Oncogenes
• Promote cell proliferation and survival when mutated or overexpressed
• Act in a dominant (gain-of-function) manner — single allele mutation sufficient
Examples
• MYC:
o Burkitt lymphoma: t(8;14) → MYC overexpression
o Neuroblastoma: MYCN amplification → poor prognosis
• RAS:
o Point mutations → constitutive activation of MAPK pathway
o Seen in colorectal, pancreatic, lung cancers
• ABL:
o CML: t(9;22) → BCR-ABL fusion gene → constitutive tyrosine kinase activity
Tumour Suppressor Genes (TSGs)
• Normally inhibit cell proliferation, promote apoptosis and DNA repair
• Act in recessive (loss-of-function) manner — both alleles must be inactivated
Examples
• TP53 ("guardian of the genome")
o Induces cell cycle arrest (via p21) or apoptosis after DNA damage
o Mutated in ~50% of all human cancers
o Li-Fraumeni syndrome: germline TP53 mutation → multiple early-onset cancers
• RB (retinoblastoma protein)
o Controls G1 → S checkpoint via E2F
o Retinoblastoma: bilateral cases suggest germline "first hit"
• BRCA1/BRCA2
o DNA repair via homologous recombination
o Hereditary breast, ovarian, prostate, pancreatic cancers
• APC
o Regulates β-catenin (Wnt pathway)
o Mutated in familial adenomatous polyposis (FAP), colon cancer progression
Knudson’s Two-Hit Hypothesis
• For TSGs, both copies (alleles) must be inactivated
• Explains hereditary predisposition (first hit = germline; second hit = somatic)

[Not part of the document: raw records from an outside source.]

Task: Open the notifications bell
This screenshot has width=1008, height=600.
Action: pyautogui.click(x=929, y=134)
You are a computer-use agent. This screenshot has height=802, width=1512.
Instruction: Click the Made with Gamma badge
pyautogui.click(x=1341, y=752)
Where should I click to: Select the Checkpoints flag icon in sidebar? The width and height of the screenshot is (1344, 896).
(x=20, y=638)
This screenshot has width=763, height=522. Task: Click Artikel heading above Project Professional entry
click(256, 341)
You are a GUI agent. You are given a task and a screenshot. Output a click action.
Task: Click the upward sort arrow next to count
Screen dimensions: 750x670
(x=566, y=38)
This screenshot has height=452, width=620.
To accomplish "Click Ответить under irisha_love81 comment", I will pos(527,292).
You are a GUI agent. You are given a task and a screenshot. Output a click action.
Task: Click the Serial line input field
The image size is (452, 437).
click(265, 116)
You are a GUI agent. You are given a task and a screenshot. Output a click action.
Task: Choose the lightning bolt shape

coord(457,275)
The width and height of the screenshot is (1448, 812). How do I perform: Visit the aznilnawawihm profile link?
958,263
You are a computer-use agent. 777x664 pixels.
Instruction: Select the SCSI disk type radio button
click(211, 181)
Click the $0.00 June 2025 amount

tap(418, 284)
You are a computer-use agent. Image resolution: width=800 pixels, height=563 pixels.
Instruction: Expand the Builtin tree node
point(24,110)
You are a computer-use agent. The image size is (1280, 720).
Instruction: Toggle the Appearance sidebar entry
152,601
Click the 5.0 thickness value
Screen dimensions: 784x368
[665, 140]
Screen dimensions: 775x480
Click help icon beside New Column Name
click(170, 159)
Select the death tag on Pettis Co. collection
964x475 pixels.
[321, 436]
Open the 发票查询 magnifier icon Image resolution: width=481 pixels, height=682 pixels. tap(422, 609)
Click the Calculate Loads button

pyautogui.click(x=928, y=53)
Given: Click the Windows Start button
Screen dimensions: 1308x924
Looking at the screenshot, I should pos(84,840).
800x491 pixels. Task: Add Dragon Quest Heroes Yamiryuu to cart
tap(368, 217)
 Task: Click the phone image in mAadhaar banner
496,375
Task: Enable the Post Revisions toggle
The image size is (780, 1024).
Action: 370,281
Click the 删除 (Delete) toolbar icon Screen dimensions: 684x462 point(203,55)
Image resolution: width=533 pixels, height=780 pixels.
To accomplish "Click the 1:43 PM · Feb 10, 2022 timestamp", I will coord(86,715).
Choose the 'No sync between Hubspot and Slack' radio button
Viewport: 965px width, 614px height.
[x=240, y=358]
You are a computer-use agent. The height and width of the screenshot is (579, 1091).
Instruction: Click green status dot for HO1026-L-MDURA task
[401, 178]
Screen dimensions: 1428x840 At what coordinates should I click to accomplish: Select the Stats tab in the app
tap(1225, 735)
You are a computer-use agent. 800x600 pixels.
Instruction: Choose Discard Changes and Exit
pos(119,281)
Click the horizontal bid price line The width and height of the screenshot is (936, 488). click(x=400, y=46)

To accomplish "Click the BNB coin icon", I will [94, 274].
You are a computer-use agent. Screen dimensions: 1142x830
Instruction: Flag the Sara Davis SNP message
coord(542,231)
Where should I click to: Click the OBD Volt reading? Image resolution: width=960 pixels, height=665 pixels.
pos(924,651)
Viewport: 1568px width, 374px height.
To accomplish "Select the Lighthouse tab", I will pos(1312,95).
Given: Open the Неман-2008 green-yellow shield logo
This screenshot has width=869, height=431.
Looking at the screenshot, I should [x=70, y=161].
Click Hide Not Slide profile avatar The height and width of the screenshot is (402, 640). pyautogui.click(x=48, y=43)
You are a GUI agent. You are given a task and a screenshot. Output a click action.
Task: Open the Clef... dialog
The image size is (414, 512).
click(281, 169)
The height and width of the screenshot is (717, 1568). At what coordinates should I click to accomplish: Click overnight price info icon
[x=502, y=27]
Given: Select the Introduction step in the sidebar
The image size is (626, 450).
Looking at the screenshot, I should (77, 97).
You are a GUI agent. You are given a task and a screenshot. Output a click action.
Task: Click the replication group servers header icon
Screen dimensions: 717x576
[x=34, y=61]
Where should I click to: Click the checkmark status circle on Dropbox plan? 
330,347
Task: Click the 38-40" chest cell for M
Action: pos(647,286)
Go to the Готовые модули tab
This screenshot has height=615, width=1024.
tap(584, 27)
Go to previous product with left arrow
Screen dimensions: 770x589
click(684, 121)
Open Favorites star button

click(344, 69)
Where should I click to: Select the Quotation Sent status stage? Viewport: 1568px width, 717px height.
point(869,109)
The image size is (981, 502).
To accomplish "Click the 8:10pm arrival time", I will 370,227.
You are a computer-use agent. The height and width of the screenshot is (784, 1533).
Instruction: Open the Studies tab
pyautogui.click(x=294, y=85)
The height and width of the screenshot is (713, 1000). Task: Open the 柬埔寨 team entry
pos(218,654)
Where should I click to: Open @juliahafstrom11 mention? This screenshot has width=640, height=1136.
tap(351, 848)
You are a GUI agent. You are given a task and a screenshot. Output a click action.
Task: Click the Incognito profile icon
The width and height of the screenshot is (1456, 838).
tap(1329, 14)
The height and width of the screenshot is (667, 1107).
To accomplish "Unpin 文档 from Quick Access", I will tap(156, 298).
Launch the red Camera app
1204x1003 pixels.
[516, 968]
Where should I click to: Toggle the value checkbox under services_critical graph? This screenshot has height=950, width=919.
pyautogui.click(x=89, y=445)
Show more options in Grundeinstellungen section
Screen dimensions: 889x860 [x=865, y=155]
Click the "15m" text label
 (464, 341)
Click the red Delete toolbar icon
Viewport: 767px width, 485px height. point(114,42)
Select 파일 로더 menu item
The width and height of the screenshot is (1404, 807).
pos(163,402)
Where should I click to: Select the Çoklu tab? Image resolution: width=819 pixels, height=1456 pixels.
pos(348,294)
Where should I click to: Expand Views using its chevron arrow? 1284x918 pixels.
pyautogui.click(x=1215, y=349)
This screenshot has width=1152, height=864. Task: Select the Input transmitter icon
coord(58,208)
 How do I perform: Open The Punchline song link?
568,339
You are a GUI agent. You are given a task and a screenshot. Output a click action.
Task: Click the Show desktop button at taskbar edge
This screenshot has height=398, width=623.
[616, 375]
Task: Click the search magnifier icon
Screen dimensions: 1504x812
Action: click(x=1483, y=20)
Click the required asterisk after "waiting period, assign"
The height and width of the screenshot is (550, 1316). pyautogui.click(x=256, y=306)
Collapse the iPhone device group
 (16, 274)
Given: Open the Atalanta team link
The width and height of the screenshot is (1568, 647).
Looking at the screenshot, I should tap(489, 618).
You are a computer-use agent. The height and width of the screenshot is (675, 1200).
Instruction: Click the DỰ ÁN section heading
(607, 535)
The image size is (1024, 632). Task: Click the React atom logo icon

• Classic example: RB gene in retinoblastoma
p53 — "Guardian of the Genome"
• Monitors DNA integrity → arrests cell cycle or triggers apoptosis
• Mutations lead to:
o Accumulation of damaged DNA
o Resistance to apoptosis
• Loss of p53 function → common in:
o Lung, breast, colorectal, ovarian, and many other cancers
Paraneoplastic Syndromes
Endocrine
• SIADH:
o Small cell lung carcinoma → ectopic ADH
o Leads to euvolaemic hyponatraemia
• Hypercalcaemia:
o Squamous cell lung carcinoma → PTHrP secretion
o Renal cell carcinoma, breast cancer, multiple myeloma (via osteolytic cytokines)
• Cushing’s syndrome:
o Ectopic ACTH production
o Small cell lung carcinoma, neuroendocrine pancreatic tumours
Neurological
• Lambert-Eaton myasthenic syndrome:
o Autoantibodies against presynaptic calcium channels → proximal muscle weakness
o Associated with small cell lung carcinoma
• Paraneoplastic cerebellar degeneration:
o Anti-Yo (breast, gynaecological), Anti-Hu (small cell lung cancer)
Dermatological
• Dermatomyositis/polymyositis:
o Strong associations with ovarian, lung, gastric, pancreatic, colorectal cancers
• Acanthosis nigricans:
o Rapid-onset, widespread
o Gastric adenocarcinoma most classically, also other GI and lung cancers
Hallmarks of Malignancy (Hanahan & Weinberg)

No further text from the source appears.